### WHAT IS REQUIRED
Could you repeat, word for word, the line with "Click the green checkmark next to Flutter" and every line after it in the records below, leaving out any pictures?

───── PROVIDED RECORDS ─────

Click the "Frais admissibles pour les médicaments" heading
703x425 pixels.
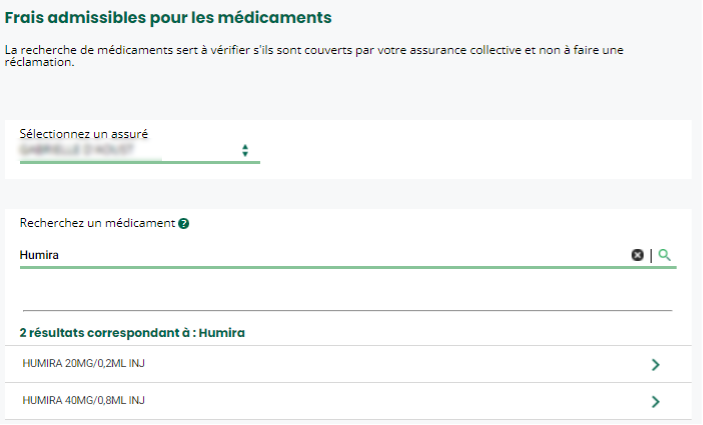[168, 18]

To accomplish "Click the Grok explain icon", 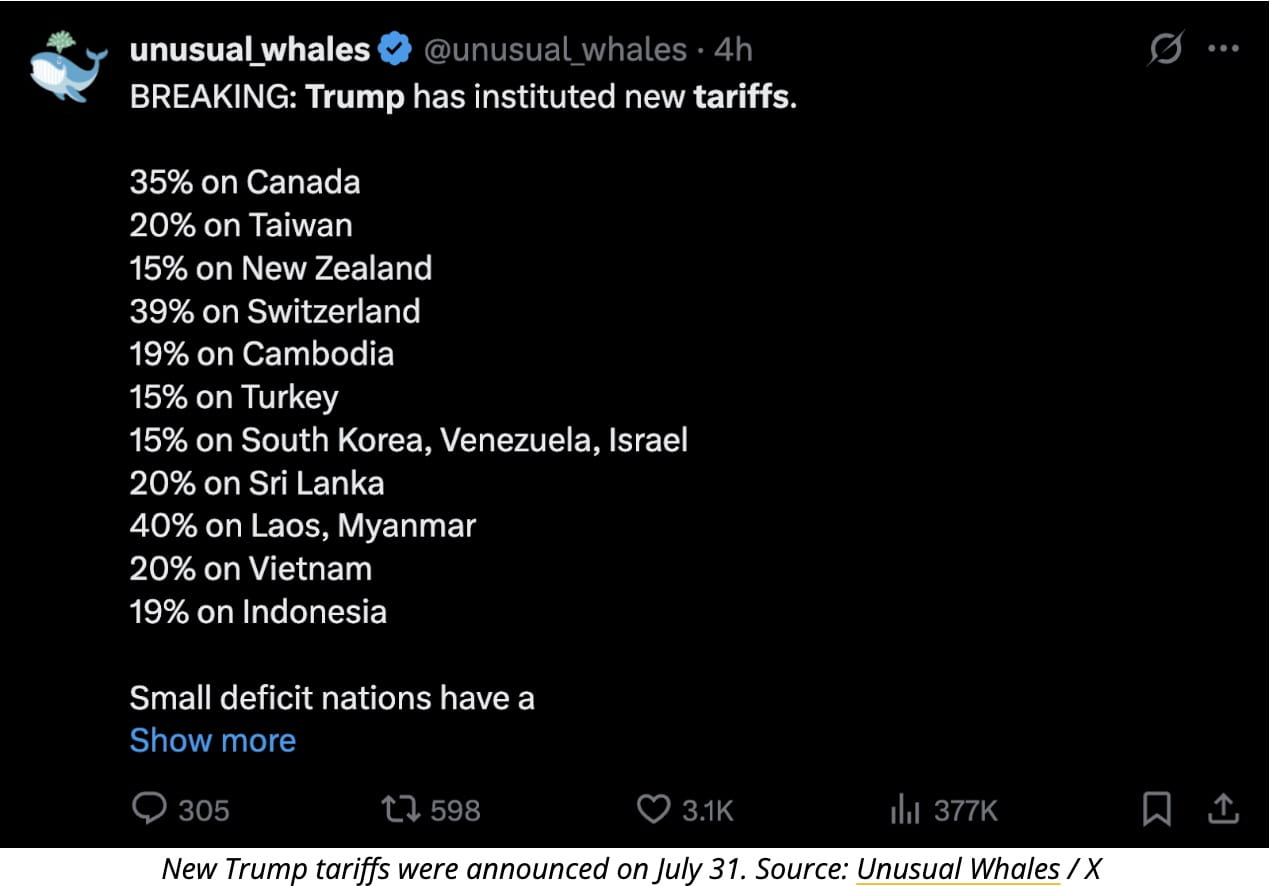I will [x=1164, y=48].
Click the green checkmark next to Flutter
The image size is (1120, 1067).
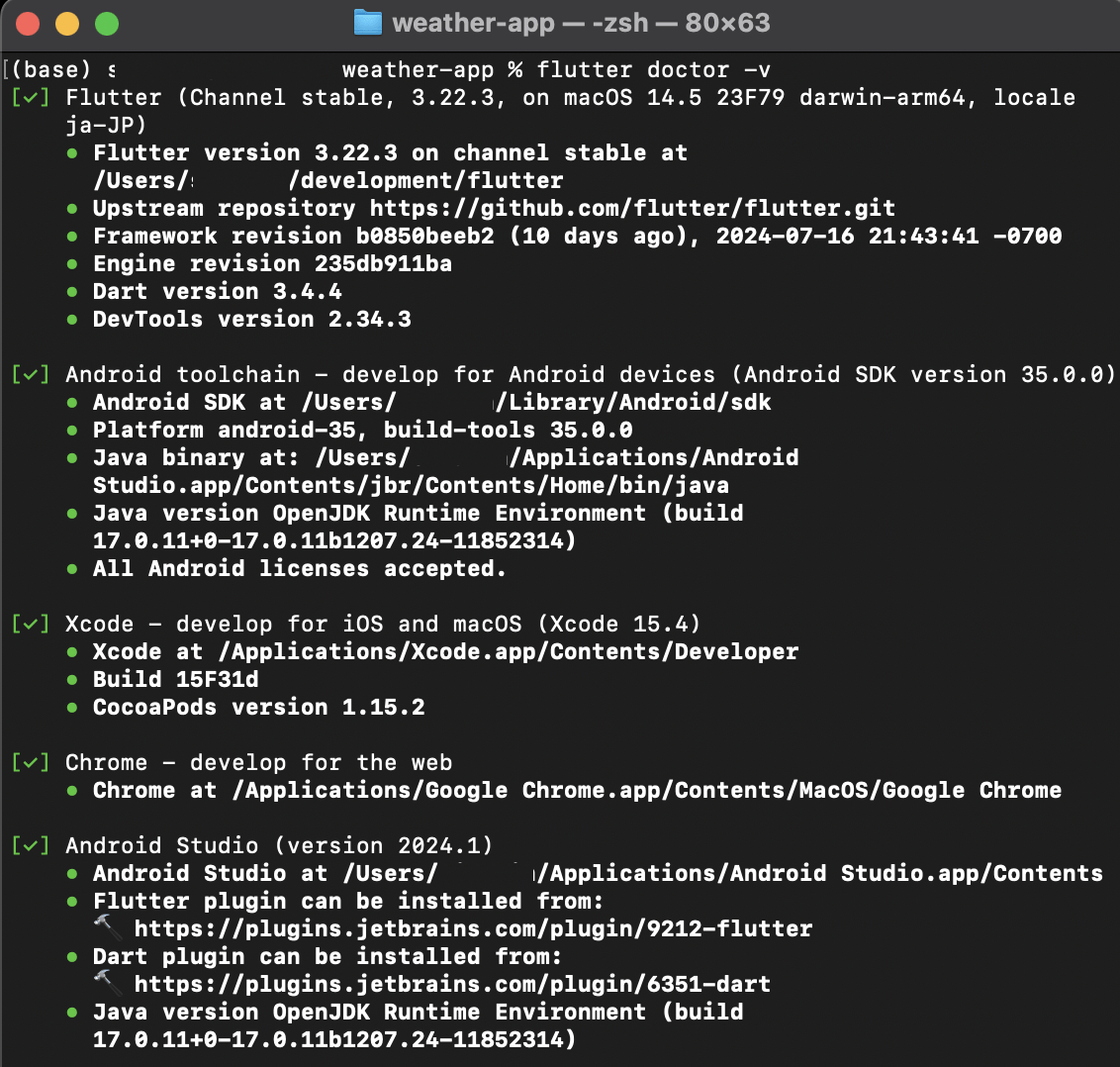click(32, 97)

─────

### EXERCISE RESPONSE
Click the green checkmark next to Flutter
The image size is (1120, 1067).
click(32, 97)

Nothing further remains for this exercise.